Posted on 09 Jun 2024 @ 3:00pm by Commander Calliope Zahn & Senior Deputy Marshal: Sven-Erik Lofthammer - FMS
Edited on on 09 Jun 2024 @ 7:12pm

Mission: M4 - Falling Out
Location: Pathfinder - en route to the station
Timeline: MD25
1578 words - 3.2 OF Standard Post Measure

They took a working lunch in the Security office. It wasn’t a full blown meal, but Calliope had a cup of soup to cradle while she watched Sven wolfing down a hot open roast beef sandwich smothered in mushroom and onions.

“It’s been a very eventful patrol.” Calliope was working through a whole host of feelings. “These two could be the next stage in unraveling what the hell happened to the station in the first place. If that all-too-convenient Void Space Event was orchestrated, these two were probably connected.” Calliope was looking at a series of mugshots of Tergosa and Sh’azikress garnered over the span of their careers.

“No need to crack it this instant, Commander. They’re going to be easy to find after they’ve been convicted for the act we’ve just caught them at red-handed.”

“It’ll be so much easier if one or the other would sing the whole song.”

“Easier. But what fun would that be? You’ve already got so many of the pieces. We can put this together.”


“Sure. This is my case, too. Jurisdiction whatnots.” He said around another forkful he had sawn off the sandwich.

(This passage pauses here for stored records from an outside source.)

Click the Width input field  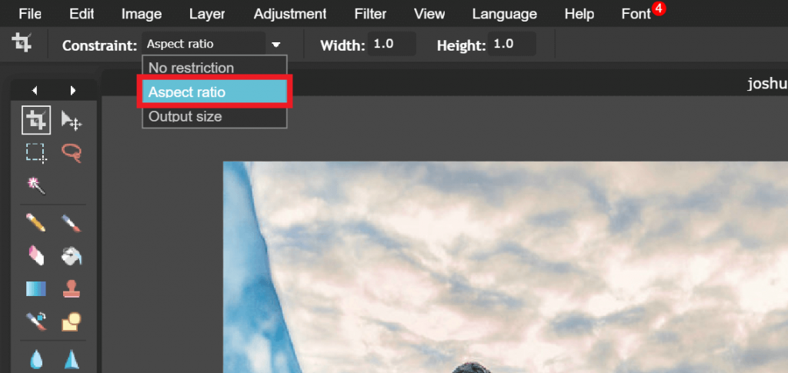392,45
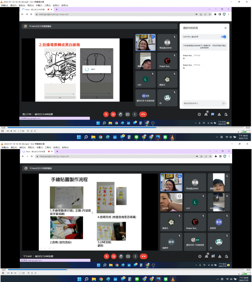Open 媒體(M) menu in the top VLC window
Image resolution: width=252 pixels, height=282 pixels.
tap(4, 5)
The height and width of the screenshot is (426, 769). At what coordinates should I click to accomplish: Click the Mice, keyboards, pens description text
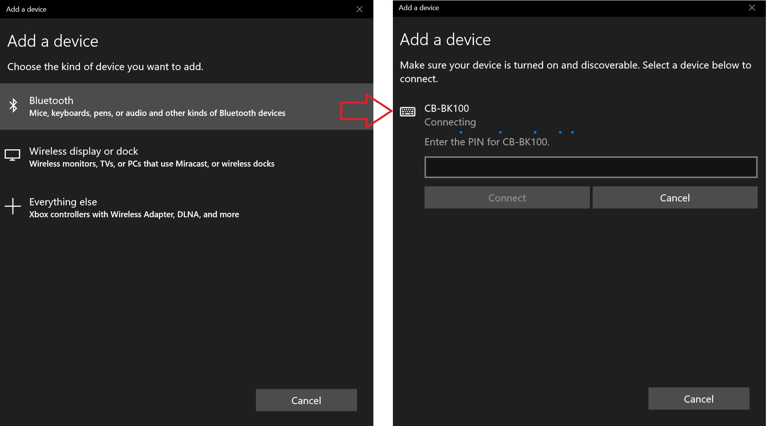[x=157, y=113]
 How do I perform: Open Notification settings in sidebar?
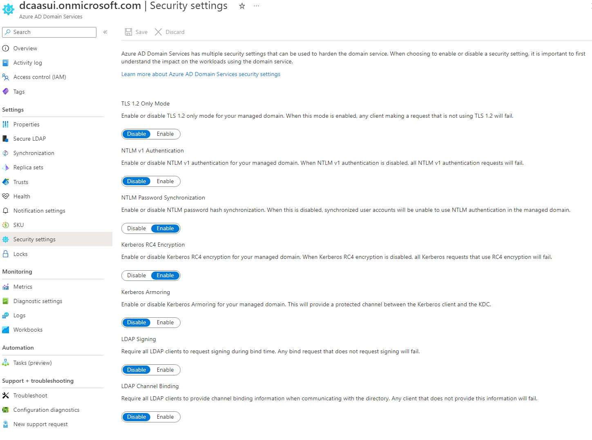pyautogui.click(x=39, y=211)
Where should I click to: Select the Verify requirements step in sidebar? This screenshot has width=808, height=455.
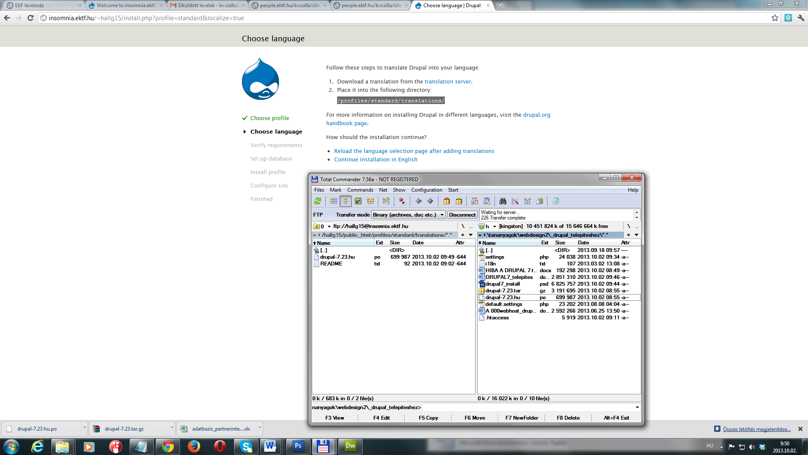[x=276, y=145]
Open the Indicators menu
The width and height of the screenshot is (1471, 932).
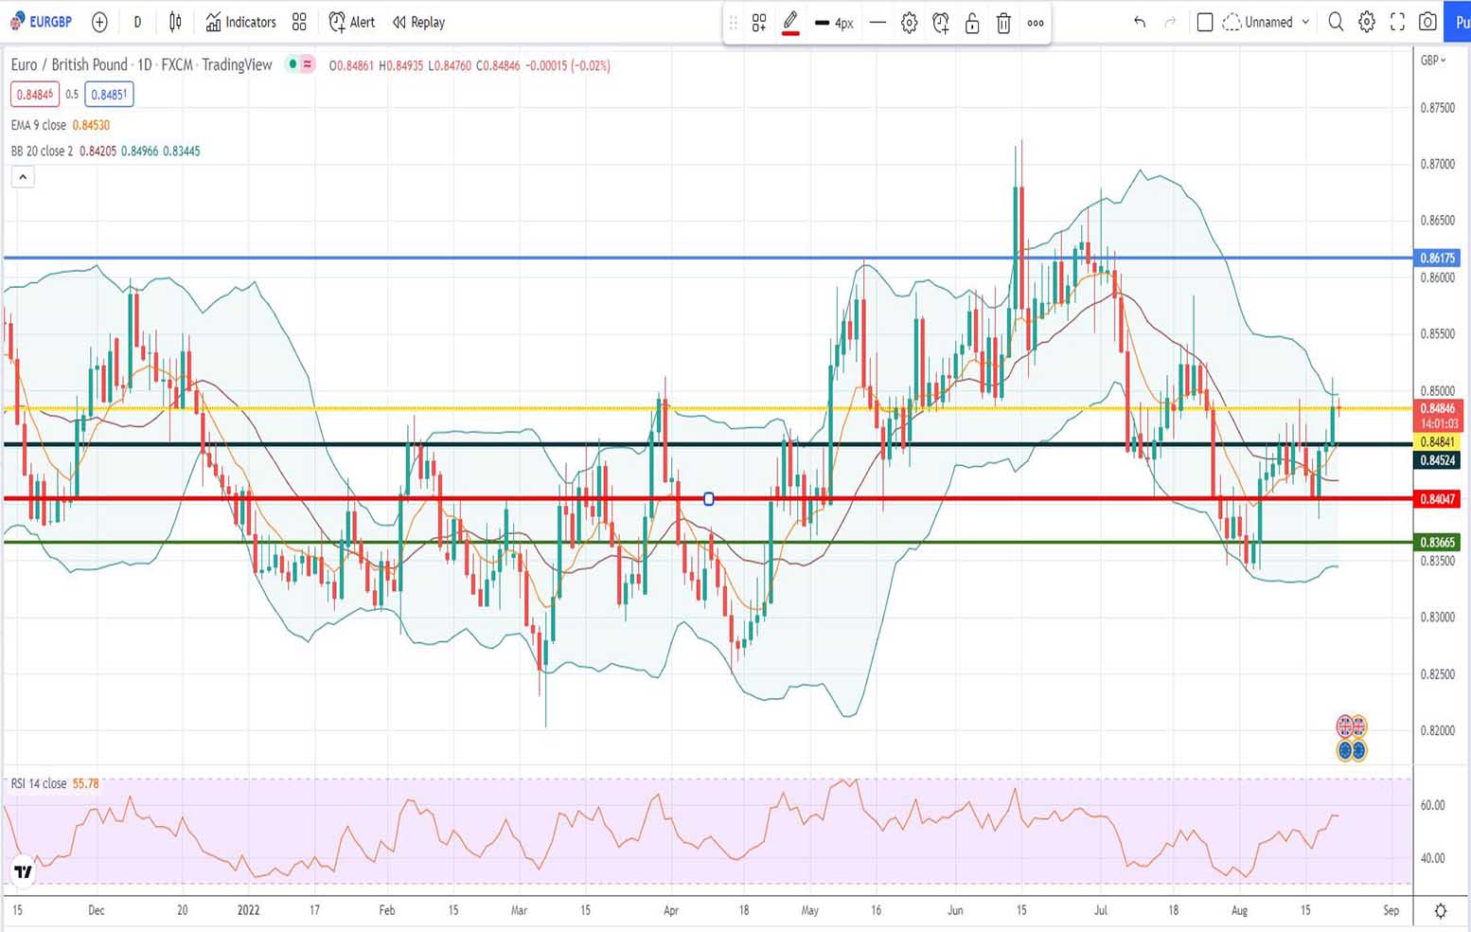point(240,22)
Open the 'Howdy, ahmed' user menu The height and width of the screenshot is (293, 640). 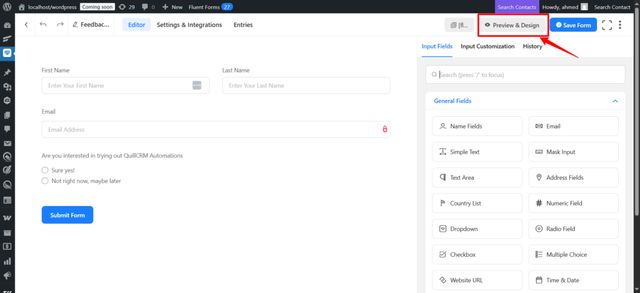coord(564,7)
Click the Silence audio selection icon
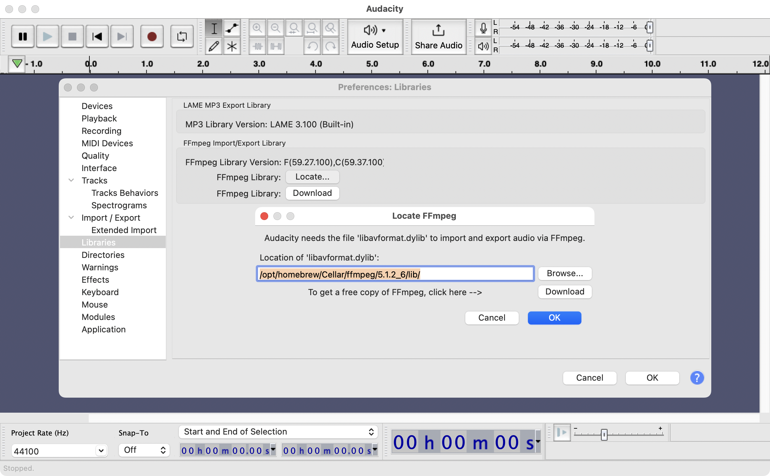The width and height of the screenshot is (770, 476). pos(275,46)
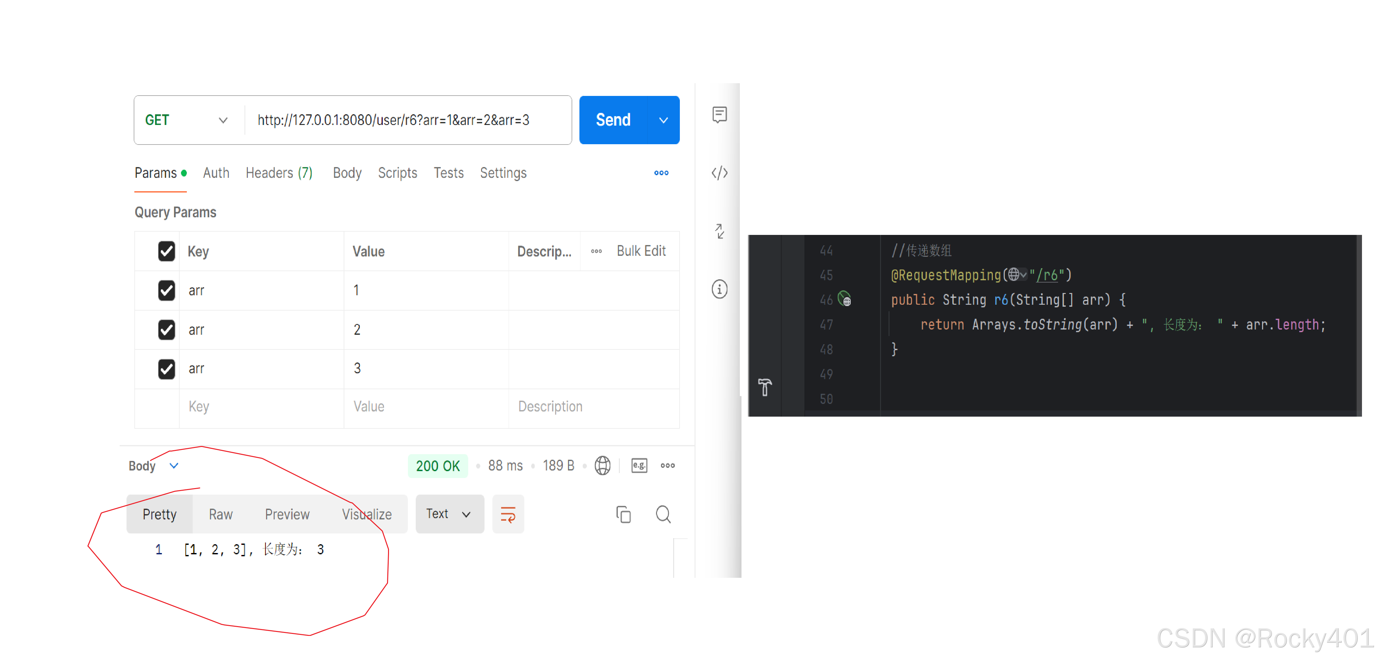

Calliope considered as she fanned her soup. It might be nice to have someone else to bounce the details off of. Maybe a second brain would help to turn up some more firm connections and eliminate some dead ends. At any rate, the investigation was just one of many she’d shelved to address her own recovery. She’d been afraid they were all going to grow cold. Now the lead was fresh again. Maybe it was better she wasn’t piecing it and chasing it down on her lonesome. Lofthammer was a pro at this sort of thing, after all– tracking down suspects, collecting evidence, and going after criminal hierarchies. He might not be the only one, however; now that she didn’t just have a bunch of unproven analysis and there were flesh and blood prisoners at hand– literally in her brig to lend credence and possibly testimony, there might be new interest. “As long as Starfleet Security or Intel doesn’t come and snatch the whole thing. I'm likely as not to get shut out of it.”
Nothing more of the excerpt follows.